> **How to complete this task**
I need the number of lines in the data that contain the word "dimensions", and nothing beyond it.

> **Information provided**
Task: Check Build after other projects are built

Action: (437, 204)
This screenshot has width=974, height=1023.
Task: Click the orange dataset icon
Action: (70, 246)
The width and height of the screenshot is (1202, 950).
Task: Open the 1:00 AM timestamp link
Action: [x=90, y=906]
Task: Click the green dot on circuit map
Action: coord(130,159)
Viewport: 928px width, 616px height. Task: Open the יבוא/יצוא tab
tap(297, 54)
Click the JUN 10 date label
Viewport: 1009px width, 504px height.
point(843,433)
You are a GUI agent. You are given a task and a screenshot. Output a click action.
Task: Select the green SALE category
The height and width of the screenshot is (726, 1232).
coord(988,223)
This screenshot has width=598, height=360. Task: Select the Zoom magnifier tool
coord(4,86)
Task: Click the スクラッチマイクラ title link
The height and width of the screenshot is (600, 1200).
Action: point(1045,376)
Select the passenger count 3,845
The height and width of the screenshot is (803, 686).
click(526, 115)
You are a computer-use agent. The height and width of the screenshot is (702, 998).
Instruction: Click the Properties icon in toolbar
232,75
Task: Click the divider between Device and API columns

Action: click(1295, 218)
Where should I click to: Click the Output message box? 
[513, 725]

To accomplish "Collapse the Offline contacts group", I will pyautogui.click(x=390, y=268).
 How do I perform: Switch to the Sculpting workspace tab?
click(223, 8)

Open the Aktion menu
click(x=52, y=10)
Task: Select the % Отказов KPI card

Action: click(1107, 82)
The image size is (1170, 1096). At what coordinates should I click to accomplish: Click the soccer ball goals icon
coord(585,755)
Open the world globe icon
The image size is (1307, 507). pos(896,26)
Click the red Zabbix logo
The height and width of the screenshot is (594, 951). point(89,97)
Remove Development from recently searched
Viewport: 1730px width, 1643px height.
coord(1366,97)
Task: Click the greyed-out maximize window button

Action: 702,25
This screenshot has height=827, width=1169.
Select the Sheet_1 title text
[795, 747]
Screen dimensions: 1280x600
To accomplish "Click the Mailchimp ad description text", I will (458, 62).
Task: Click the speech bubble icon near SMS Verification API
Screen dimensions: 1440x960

> **Answer area**
2